Task instructions:
From the material below, copy out each line with the word "will" in it.

Records shown:
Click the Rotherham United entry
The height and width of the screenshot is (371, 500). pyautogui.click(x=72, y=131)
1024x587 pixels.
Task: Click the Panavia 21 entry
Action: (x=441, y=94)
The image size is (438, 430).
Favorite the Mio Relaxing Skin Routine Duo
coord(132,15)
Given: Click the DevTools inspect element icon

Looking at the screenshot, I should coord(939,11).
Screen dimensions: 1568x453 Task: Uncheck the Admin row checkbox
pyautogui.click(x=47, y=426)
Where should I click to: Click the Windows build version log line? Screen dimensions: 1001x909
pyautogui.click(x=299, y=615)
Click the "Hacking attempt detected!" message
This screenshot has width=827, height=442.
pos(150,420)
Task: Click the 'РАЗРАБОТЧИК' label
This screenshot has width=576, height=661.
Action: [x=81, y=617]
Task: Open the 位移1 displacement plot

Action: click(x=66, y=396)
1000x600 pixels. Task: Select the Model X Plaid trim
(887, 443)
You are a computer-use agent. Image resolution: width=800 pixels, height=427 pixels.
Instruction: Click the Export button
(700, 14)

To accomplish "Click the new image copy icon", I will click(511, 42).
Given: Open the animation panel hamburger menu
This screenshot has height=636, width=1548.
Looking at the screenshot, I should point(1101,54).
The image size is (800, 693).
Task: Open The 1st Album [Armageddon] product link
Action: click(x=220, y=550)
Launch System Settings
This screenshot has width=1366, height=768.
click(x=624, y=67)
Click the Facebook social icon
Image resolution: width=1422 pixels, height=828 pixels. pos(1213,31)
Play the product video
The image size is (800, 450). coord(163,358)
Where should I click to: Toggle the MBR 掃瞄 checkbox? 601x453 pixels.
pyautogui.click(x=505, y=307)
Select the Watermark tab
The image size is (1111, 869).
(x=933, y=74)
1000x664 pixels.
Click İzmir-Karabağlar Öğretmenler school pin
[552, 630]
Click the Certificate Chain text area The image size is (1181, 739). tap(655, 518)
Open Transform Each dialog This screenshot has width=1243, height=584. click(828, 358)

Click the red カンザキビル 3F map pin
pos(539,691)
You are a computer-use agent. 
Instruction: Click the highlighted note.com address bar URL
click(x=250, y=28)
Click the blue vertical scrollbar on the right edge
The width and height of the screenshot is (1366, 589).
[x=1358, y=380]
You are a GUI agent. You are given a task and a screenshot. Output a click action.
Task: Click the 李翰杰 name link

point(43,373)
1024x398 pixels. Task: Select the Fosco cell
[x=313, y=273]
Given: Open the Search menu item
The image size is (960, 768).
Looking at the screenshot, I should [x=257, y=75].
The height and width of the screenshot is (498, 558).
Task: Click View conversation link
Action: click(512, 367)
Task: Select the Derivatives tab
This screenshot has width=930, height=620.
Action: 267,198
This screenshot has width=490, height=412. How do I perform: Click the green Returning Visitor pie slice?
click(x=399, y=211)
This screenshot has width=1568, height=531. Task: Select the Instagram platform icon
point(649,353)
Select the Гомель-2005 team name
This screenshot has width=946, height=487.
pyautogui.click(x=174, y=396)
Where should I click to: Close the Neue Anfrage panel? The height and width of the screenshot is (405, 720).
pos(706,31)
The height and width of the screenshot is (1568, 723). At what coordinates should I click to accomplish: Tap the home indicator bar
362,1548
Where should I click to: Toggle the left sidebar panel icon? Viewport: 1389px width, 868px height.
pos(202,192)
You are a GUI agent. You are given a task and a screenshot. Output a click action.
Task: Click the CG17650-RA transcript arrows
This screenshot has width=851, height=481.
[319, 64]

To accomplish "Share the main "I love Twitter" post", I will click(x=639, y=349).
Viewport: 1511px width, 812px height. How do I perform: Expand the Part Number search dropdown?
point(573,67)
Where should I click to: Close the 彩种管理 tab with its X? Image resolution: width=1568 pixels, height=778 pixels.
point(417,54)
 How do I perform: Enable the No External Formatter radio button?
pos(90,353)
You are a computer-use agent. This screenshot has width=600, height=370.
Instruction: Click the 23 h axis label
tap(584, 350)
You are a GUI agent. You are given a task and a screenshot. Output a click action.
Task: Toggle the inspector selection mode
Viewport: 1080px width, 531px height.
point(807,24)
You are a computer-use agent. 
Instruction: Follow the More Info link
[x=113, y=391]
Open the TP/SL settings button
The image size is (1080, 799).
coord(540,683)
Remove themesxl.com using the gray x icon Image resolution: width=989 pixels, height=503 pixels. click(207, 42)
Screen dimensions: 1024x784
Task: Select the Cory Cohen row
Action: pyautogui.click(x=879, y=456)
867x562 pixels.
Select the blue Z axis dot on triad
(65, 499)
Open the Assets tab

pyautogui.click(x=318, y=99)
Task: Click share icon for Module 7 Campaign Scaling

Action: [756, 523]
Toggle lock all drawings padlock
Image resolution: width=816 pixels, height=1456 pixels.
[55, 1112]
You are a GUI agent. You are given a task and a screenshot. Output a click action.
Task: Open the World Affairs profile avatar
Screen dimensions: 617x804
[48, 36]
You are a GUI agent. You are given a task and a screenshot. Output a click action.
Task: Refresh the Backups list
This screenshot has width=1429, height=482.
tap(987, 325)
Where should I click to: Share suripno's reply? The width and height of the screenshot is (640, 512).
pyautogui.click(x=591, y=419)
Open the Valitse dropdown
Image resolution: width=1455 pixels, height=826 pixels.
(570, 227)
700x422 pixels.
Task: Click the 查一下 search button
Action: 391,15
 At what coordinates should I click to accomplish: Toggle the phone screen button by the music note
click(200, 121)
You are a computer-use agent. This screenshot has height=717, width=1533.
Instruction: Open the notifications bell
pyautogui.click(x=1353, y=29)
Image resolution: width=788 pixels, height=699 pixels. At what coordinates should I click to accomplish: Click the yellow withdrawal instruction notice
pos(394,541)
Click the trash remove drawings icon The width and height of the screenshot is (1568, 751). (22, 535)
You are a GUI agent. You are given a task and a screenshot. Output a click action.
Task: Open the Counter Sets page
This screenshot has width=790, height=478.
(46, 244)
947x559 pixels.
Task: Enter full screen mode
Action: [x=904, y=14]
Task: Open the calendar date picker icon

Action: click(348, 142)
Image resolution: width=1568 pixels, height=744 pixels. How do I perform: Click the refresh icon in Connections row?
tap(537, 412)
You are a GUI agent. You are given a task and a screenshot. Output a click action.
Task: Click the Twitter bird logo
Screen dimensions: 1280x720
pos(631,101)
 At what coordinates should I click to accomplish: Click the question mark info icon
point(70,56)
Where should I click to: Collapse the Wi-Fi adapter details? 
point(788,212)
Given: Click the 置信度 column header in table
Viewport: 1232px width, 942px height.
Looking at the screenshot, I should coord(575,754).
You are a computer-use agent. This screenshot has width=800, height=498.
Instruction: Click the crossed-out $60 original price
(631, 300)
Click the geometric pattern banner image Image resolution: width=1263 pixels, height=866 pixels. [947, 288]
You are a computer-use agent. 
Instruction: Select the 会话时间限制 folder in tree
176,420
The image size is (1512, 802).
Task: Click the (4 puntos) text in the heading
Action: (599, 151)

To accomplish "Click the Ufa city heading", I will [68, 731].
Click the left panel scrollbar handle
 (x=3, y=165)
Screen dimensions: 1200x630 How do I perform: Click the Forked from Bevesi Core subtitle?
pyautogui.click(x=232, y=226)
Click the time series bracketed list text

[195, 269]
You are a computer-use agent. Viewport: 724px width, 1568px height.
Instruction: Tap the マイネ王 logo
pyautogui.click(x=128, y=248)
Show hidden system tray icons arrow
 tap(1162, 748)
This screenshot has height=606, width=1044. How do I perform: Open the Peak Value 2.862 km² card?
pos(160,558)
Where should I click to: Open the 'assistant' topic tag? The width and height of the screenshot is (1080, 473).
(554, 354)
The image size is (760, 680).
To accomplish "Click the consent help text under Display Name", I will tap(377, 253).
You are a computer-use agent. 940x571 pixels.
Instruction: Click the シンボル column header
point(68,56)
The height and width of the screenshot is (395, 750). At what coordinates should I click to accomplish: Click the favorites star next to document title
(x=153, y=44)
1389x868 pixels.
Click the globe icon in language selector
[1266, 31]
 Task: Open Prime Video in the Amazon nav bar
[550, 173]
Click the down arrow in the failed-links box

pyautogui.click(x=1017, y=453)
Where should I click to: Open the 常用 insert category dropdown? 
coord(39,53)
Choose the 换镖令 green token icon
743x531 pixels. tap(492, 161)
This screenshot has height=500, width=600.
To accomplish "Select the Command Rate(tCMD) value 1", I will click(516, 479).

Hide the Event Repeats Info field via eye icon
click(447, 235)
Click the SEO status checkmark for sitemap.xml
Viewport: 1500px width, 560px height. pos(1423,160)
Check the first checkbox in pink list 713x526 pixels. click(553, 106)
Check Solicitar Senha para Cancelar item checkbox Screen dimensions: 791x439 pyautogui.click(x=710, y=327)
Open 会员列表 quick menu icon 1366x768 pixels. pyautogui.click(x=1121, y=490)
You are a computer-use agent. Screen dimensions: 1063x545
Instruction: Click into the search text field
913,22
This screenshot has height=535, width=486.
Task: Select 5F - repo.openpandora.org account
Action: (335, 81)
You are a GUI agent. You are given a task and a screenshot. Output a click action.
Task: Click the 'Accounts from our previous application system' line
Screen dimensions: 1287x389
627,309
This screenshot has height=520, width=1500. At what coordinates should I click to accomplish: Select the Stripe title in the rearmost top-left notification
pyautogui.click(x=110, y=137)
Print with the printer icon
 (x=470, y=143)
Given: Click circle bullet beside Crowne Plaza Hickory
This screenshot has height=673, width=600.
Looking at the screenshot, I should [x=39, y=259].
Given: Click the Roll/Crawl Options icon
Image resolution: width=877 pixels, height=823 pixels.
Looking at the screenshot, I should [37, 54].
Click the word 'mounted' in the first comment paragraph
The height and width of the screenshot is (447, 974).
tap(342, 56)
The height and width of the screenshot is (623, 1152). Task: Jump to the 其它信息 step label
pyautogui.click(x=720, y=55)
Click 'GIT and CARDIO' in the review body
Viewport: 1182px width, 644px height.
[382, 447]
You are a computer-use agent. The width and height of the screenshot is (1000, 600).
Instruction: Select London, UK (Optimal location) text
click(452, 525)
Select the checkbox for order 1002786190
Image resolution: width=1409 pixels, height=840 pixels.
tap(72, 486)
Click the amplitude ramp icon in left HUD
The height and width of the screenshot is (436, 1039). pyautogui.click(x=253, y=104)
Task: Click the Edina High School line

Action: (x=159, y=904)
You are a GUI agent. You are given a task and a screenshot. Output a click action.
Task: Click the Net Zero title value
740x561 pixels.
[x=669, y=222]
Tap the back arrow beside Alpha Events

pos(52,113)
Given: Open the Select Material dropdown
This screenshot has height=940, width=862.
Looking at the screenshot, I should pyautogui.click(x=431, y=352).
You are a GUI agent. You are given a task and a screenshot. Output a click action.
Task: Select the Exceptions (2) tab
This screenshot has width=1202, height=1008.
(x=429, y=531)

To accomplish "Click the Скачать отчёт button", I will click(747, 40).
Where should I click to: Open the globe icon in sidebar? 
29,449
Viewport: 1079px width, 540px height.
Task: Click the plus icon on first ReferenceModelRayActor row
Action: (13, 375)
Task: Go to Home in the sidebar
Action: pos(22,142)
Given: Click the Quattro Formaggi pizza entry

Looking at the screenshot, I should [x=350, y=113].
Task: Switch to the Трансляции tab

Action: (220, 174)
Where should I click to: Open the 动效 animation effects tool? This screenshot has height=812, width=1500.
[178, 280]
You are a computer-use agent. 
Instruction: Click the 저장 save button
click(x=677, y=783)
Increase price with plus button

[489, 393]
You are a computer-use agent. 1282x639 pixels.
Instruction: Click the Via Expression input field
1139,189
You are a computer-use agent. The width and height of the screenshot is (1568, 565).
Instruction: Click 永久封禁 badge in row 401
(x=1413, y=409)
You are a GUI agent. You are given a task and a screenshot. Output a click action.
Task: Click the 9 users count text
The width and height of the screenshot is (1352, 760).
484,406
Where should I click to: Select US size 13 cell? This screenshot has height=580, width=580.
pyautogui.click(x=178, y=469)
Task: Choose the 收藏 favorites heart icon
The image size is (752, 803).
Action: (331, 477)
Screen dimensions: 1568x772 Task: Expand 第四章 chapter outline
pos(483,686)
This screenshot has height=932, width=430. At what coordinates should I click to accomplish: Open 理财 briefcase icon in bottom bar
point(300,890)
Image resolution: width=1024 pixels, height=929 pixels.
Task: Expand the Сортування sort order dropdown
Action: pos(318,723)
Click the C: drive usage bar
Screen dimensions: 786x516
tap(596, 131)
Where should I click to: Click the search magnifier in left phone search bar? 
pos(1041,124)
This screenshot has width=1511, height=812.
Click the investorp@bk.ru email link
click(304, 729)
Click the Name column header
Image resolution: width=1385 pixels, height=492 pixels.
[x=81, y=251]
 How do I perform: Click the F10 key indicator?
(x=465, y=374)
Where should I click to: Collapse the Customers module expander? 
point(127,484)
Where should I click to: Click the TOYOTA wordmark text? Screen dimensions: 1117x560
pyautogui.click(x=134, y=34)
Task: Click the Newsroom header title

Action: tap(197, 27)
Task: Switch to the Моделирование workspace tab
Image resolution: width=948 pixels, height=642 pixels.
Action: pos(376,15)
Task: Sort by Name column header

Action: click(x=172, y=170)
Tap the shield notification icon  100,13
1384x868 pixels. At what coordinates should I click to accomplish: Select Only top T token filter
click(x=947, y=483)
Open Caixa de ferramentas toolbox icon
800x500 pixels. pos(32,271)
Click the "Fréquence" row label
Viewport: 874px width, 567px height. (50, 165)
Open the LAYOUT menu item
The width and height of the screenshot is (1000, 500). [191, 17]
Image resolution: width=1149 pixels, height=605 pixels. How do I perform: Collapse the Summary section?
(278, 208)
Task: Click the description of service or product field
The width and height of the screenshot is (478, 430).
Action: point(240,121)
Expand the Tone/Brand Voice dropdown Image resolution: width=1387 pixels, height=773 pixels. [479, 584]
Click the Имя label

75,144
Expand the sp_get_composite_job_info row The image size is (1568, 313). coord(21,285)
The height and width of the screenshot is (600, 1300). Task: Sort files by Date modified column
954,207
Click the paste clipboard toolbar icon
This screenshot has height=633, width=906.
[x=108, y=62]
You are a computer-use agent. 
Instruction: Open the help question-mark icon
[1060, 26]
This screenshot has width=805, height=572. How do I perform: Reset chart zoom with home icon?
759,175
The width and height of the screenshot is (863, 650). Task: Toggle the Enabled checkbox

Response:
To accomplish "Click the new image copy icon", I will click(511, 42).
To accomplish "Share the main "I love Twitter" post", I will click(x=639, y=349).
To accomplish "Click the Ufa city heading", I will [68, 731].
To accomplish "Click the consent help text under Display Name", I will tap(377, 253).
To accomplish "Select the Command Rate(tCMD) value 1", I will click(516, 479).
To accomplish "Click the Скачать отчёт button", I will click(747, 40).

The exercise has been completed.